Nine minutes later, while heading home and making the turn on Research Road that will take me past the “Andy” tree, I turn around to see where I’ve been. And there is the moon. “Fifty years ago, we stood together in front of the TV and watched man land on the moon,” I think. “Remember, Dad? That very moon. It’s still closer to me than you are.”

7 Comments

  • I think a lot about both my mother and father when I venture out into nature. I doubt very much that my father thought about any member of his family when he disappeared into the back woods when I was a kid. He walked to get away from it all, including his family.

    He’s still walking away.

  • This post is beautiful, poignant and heartbreaking. Your aloneness and desire for a meaningful connection with your dad laid bare. Have you ever asked him about his ritual with sitting on the rock? You might lead in by telling him you have a similar but different ritual. What struck me the most was the last photo. In the first photo of the Andy tree, it stands alone. But in that last photo, there is another tree, offset a bit, right across the road. Their branches reach towards each other, but do not touch. The moon is between them.

    After following your story, I clearly saw the last photo as you and your dad. I also saw that neither the Andy tree or yours is alone. It is all a matter of perspective, which I suspect is true with the anatomy of a sunrise as well.

    Thanks for sharing this beauty, your insights and perspective.

    • Thank you, dear Beth.
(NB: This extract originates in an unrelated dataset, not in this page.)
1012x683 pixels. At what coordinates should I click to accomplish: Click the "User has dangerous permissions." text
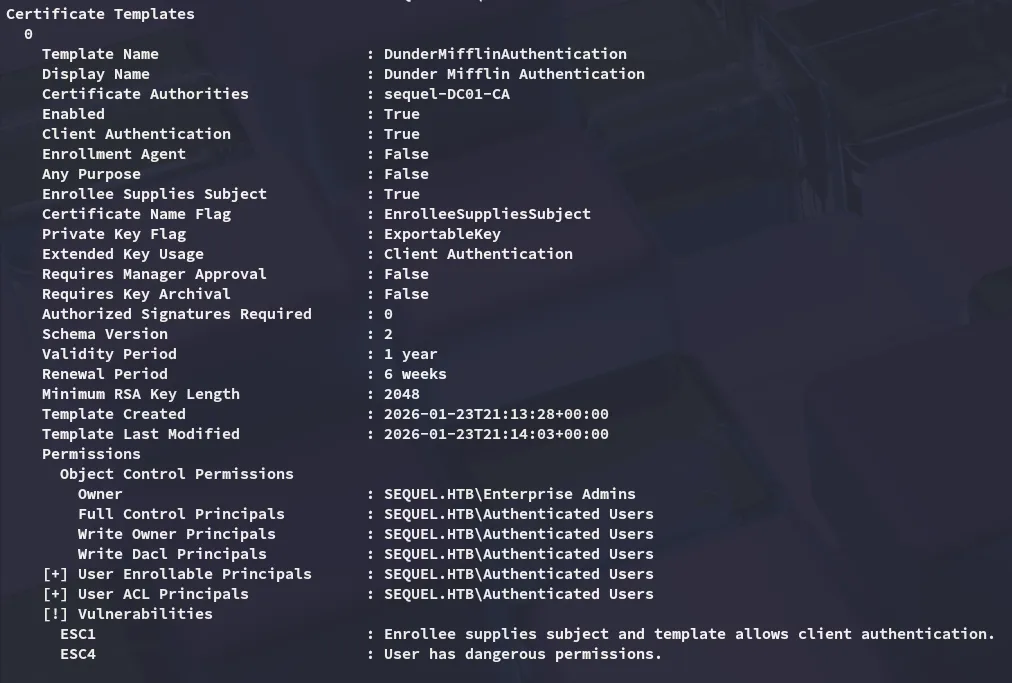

You comment is also beautiful, poignant and heartbreaking.

      Just to clarify, and I apologize that it is not clear in my post, the “Andy” tree is neither of the trees in the last photo, but I’m touched by your description: “Their branches reach towards each other, but do not touch. The moon is between them.” I didn’t notice that when I took the photo — I concentrated on the seemingly endless road to reconciling with my father, knowing that it will be one-sided. He may, in his own way, be reaching, but we will never touch. It is a sad and heartbreaking reality.

      Stay tuned to tomorrow’s post which will also be about my father. I can’t stop thinking about him.

  • PS: Miracle of miracles, this post arrived in my inbox directly from Spark & Spitfire, which almost never happens. Will wonders never cease?

    • Yes, miracle of miracles, indeed. My own notification showed up in my JUNK MAIL.

      Let’s see if your notification for tomorrow’s post comes directly from Spark & Spitfire . . . I’m holding my breath.

  • Sharon Friend, Beth’s comment, “beautiful, poignant, and heartbreaking” says it all. I’ll just add the word “brilliant” as your persona shines so clearly in this piece. You say you’re not forging a new path, but I can’t help but wonder if that isn’t exactly what you are doing. You’re finding a new path to wholeness in your sunrise ventures, it seems to me, and you’re also opening up, more and more, I sense, to all the “aloneness” you have felt most of your life. You’re not waiting any longer for your father’s touch, but touching instead, holding profoundly, the ache of his absence and living into that ache with new awareness and strength.

    • Oh, Carol. Thank you. You’ve been a companion on my path for a very long time. I’d be in a ditch somewhere if it weren’t for beloveds like you and others.

      Yes, I have felt that ache so acutely since the holidays which will forever be marked by my mother’s prolonged death. I need to warn you that that ache is most decidedly saturated with anger in tomorrow’s post. I hope expressing it helps me move past it, but it will not be an easy read.

      Whenever I’ve thought of my father the past couple of weeks, the word, “fury,” has immediately come to mind. And to quote Mary Karr, that fury has bulk and geometry. I’m weary of aiming that fury at myself.